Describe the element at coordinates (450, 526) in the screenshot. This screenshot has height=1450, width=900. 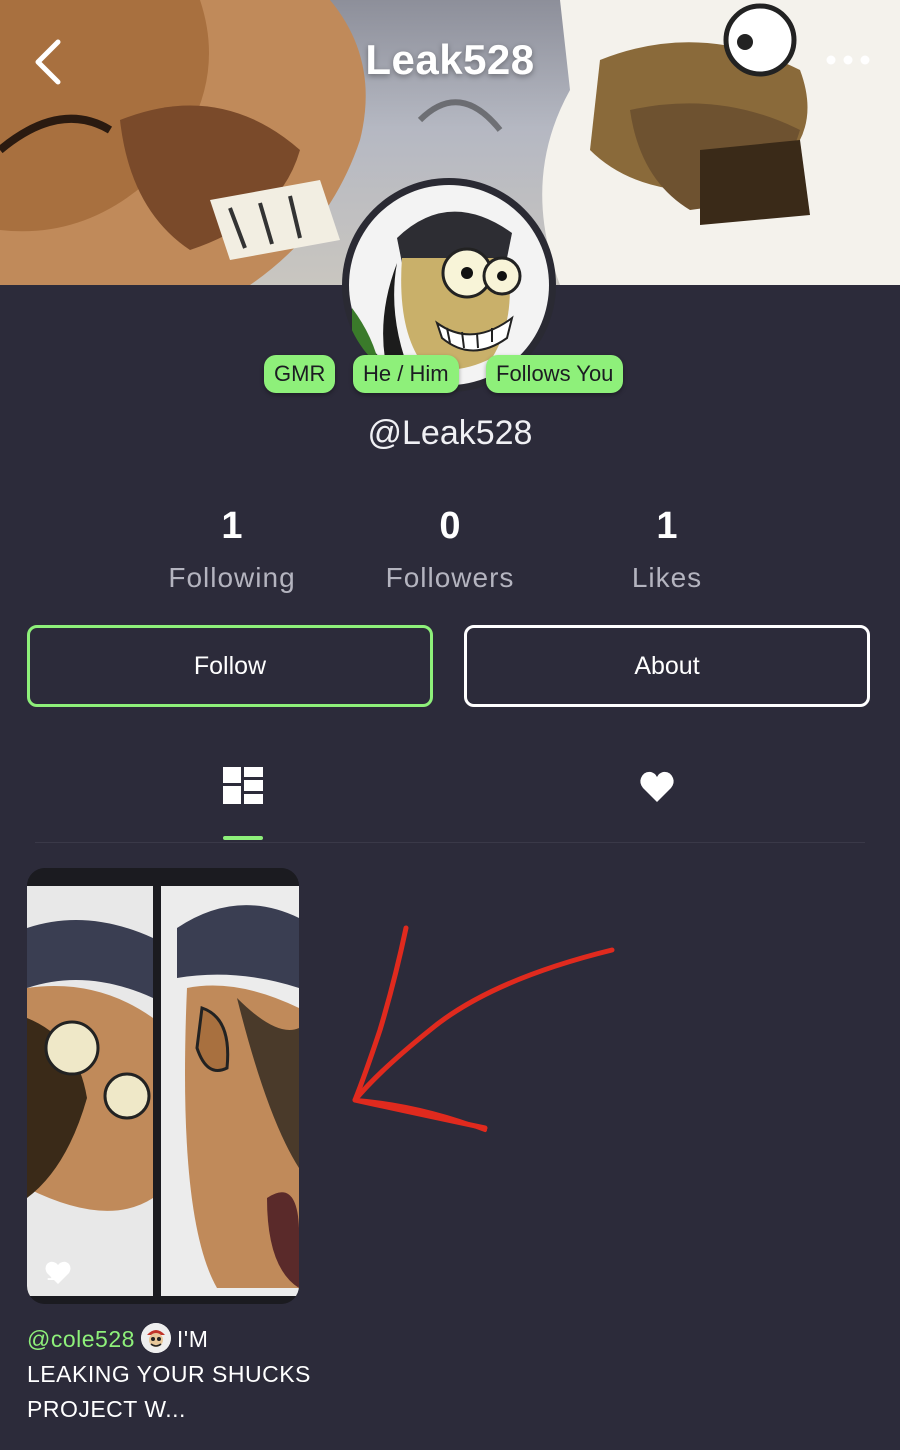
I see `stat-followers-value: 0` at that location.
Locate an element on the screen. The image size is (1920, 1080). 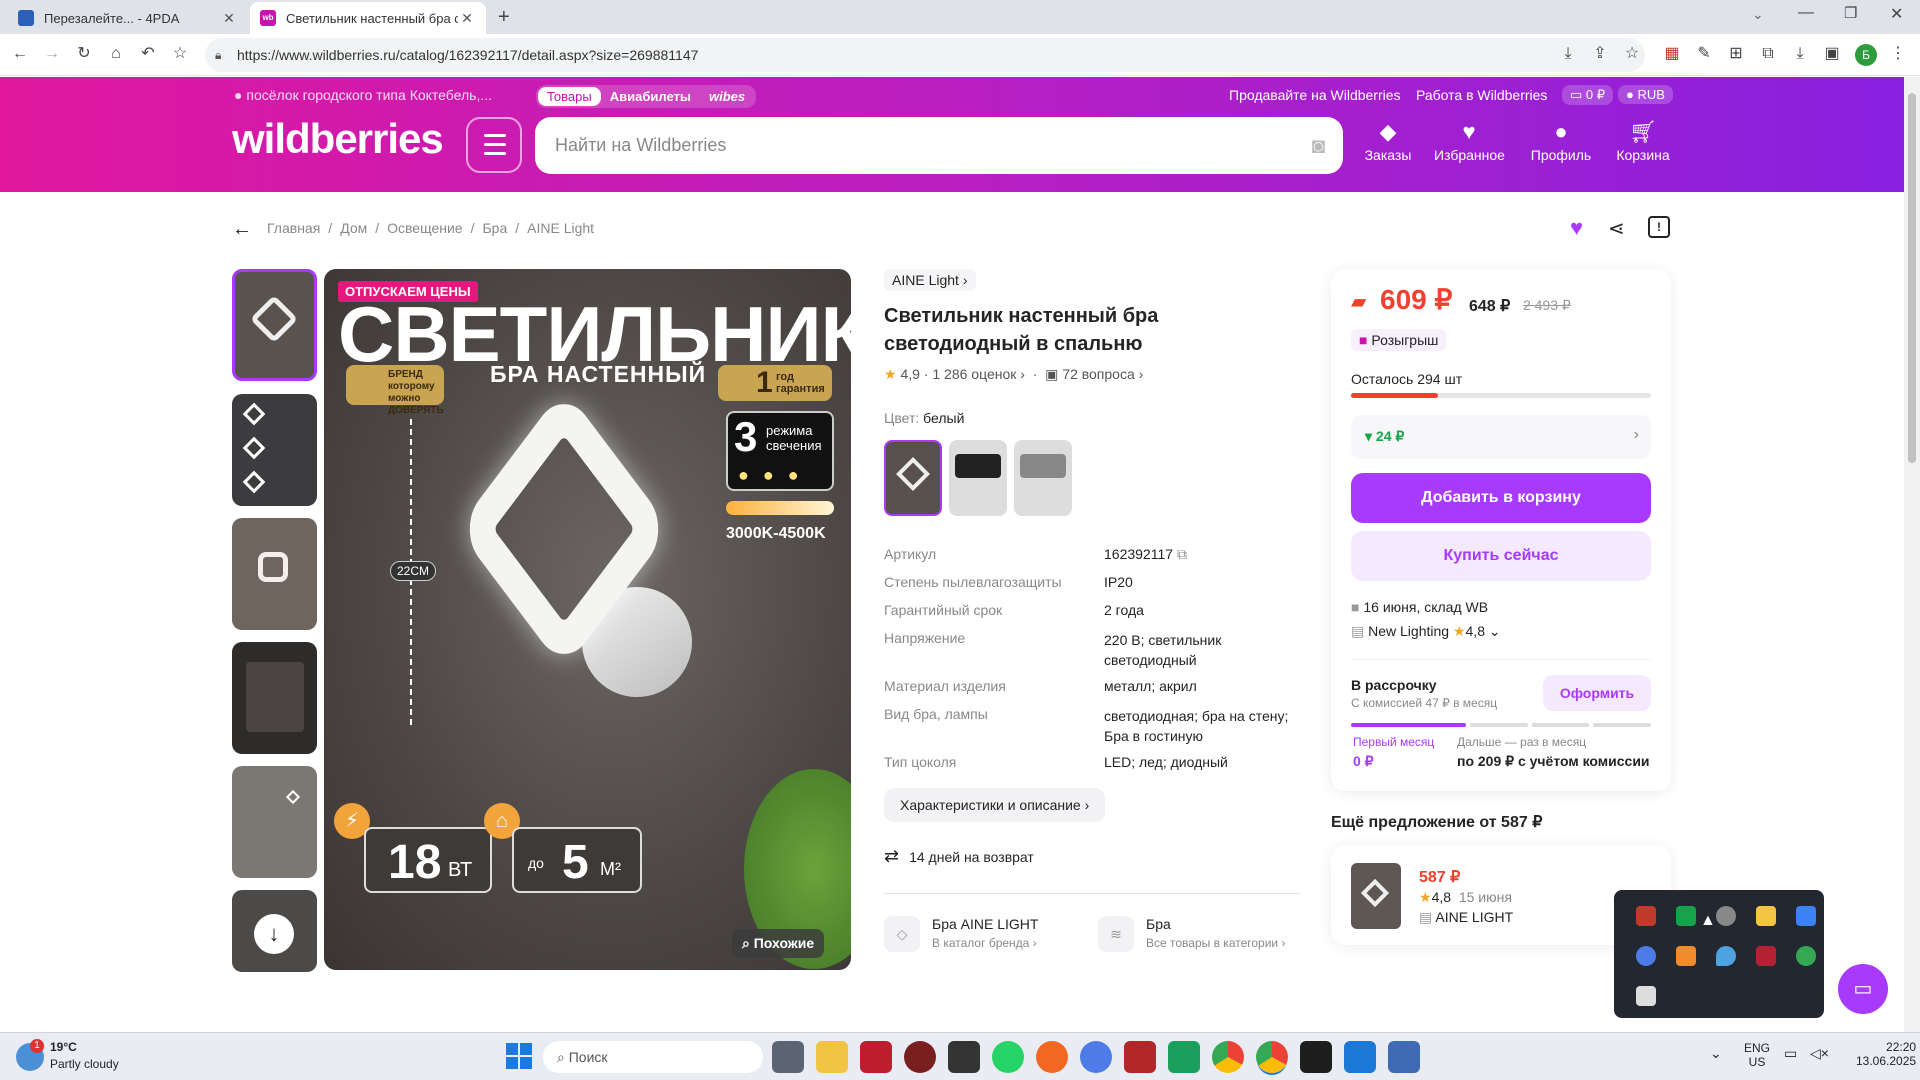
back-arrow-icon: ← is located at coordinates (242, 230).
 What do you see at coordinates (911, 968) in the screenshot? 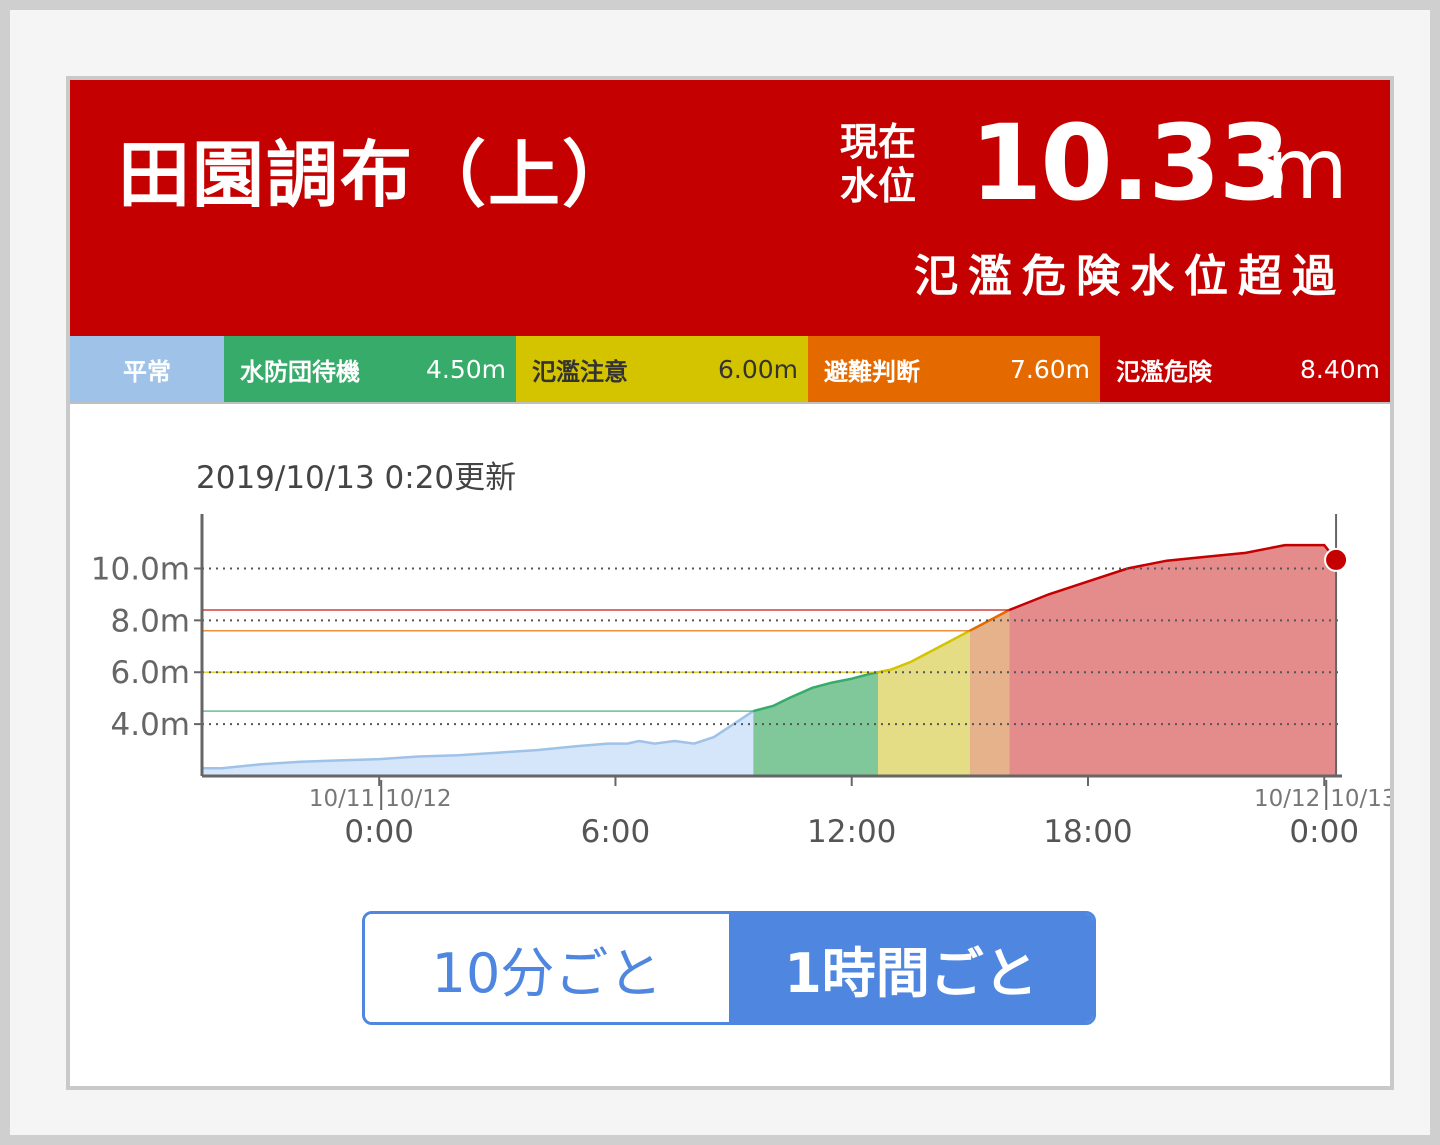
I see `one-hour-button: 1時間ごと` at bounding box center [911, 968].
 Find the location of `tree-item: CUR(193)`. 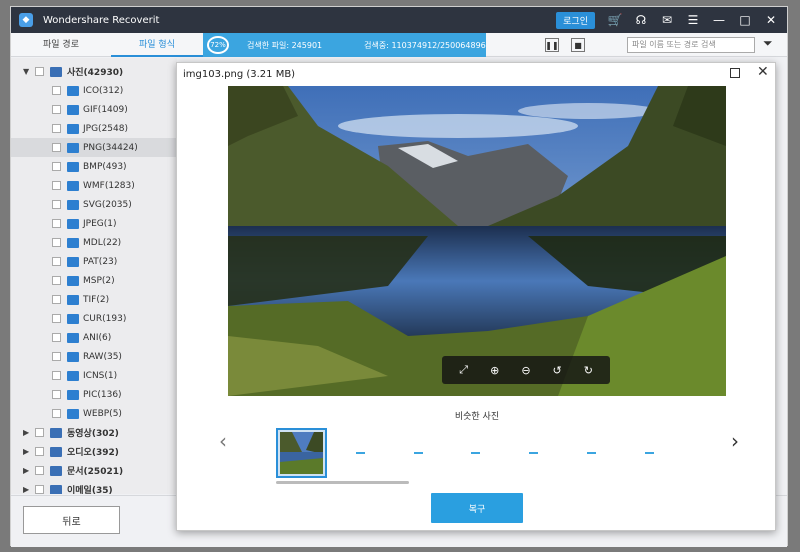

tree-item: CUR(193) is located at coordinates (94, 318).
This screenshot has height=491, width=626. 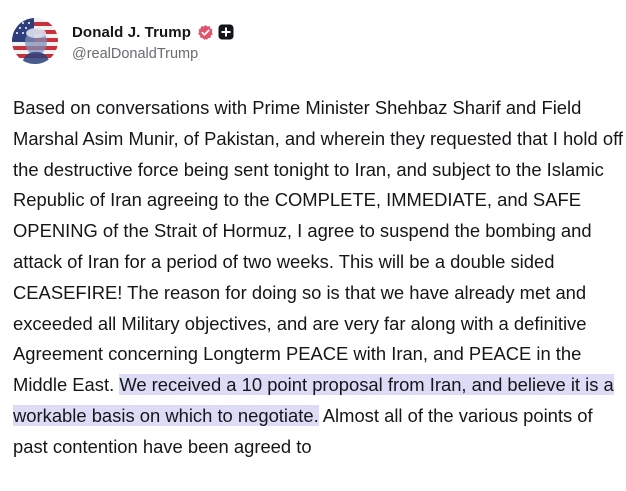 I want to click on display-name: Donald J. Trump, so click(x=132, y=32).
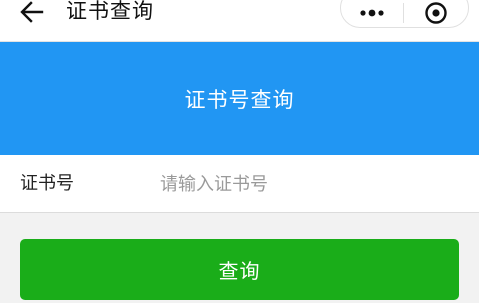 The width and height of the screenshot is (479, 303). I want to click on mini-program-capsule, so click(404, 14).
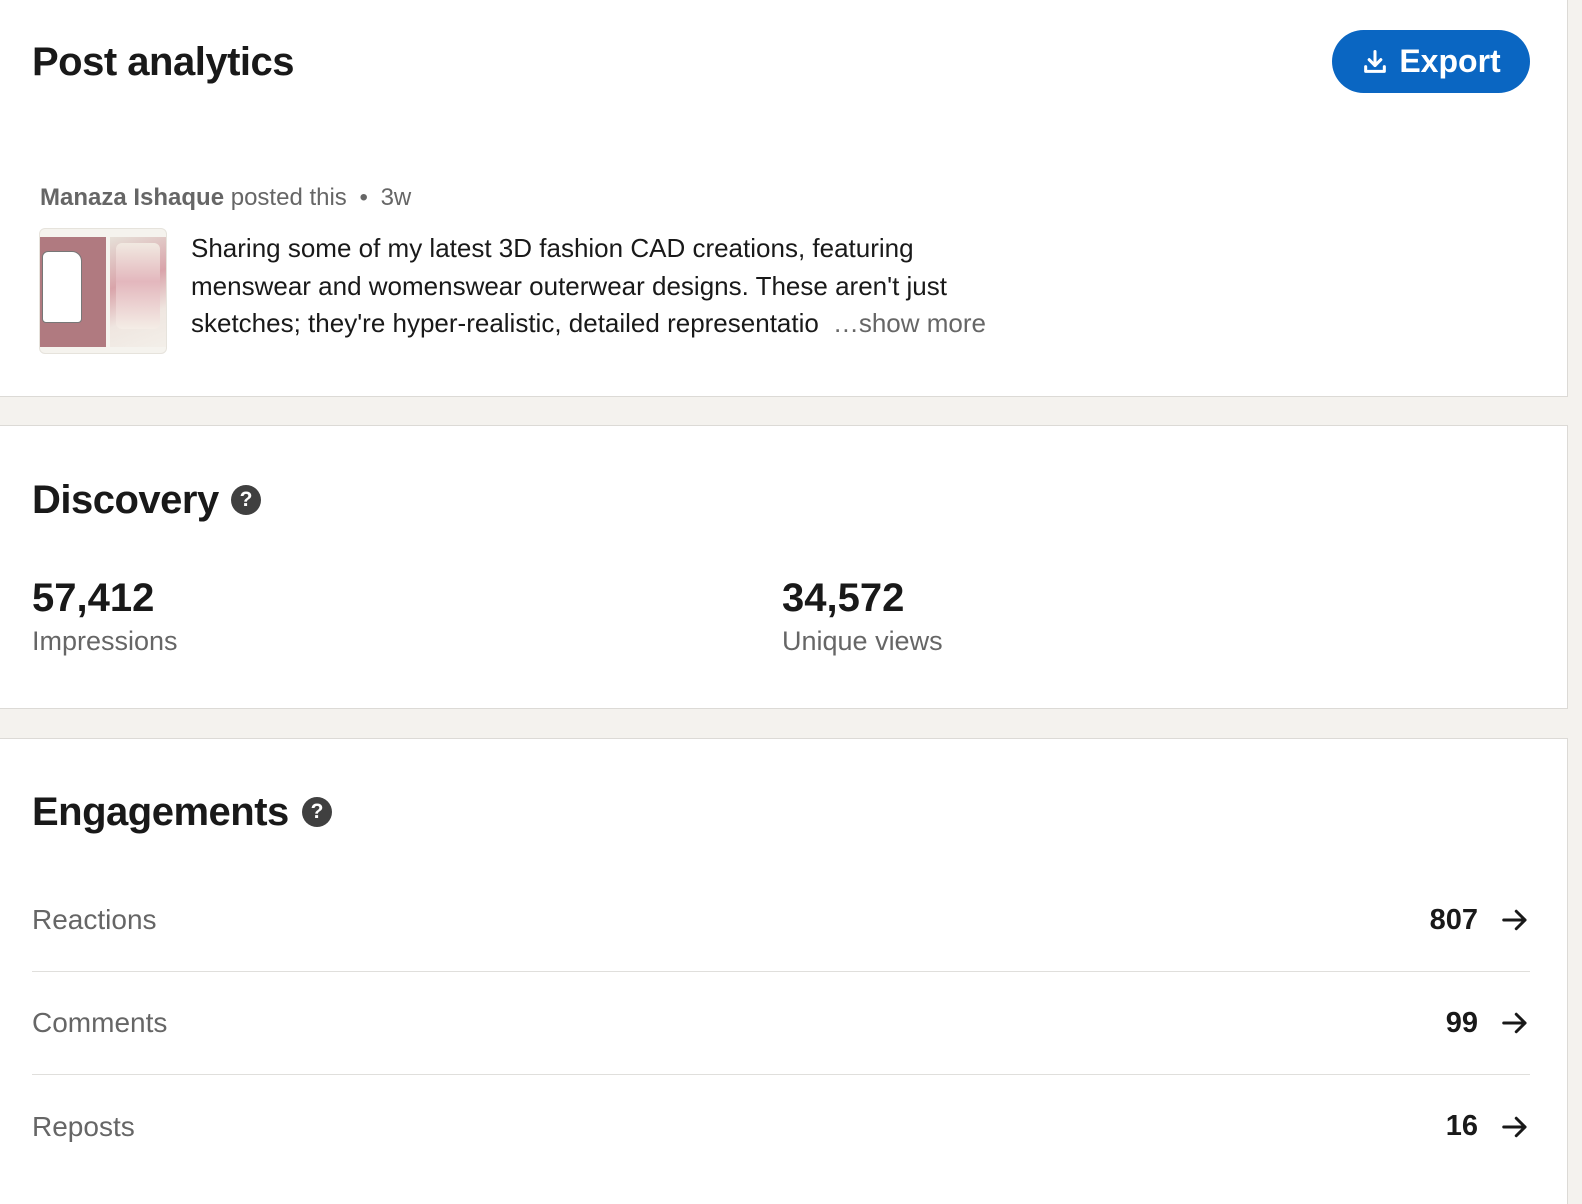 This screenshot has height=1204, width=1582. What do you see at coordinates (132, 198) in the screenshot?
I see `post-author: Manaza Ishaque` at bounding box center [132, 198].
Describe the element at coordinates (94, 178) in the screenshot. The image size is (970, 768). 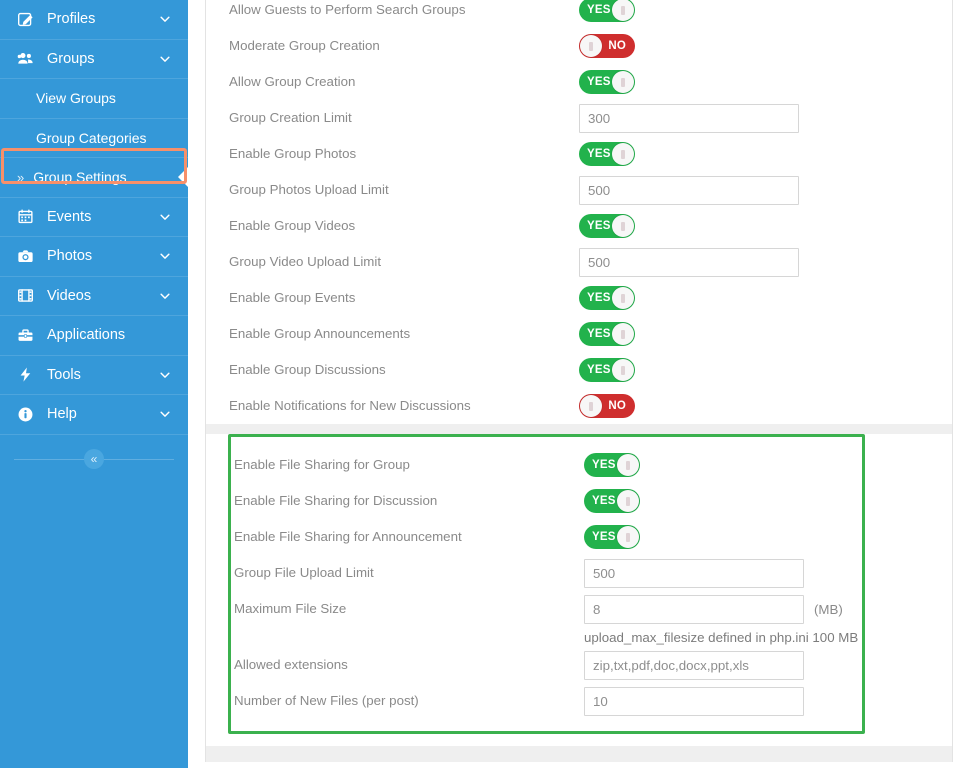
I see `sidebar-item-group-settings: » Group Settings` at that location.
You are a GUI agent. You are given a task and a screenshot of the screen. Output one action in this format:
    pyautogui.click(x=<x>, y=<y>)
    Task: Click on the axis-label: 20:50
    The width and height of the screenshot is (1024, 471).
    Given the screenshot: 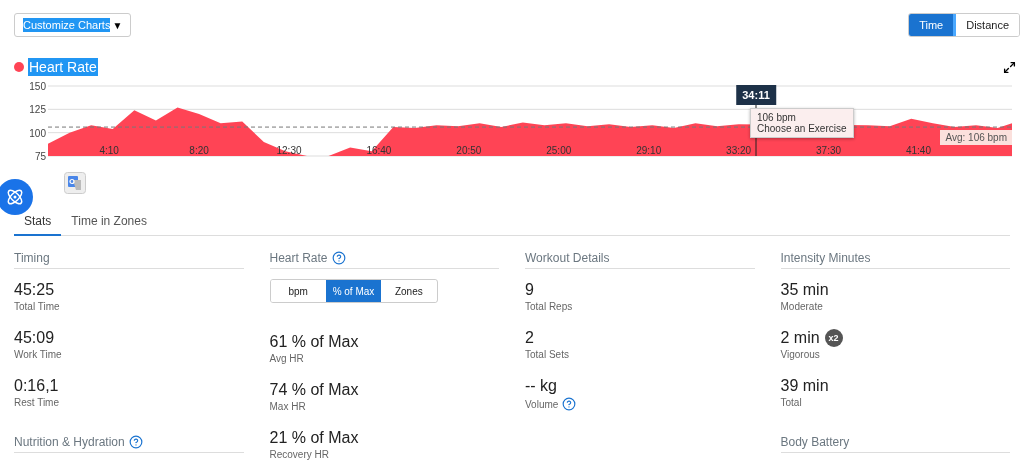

* [Work order]:
Swap "screenshot" for "screen capture" in the items starting at the line that contains "You are a GUI" and ending at the last line of the items, with everything else unchanged. Give only those lines, and leave the pictures out.

* [Solved exercise]:
You are a GUI agent. You are given a task and a screen capture of the screen. Output one action in this format:
    pyautogui.click(x=<x>, y=<y>)
    Task: Click on the axis-label: 20:50
    The width and height of the screen capture is (1024, 471).
    Given the screen capture: 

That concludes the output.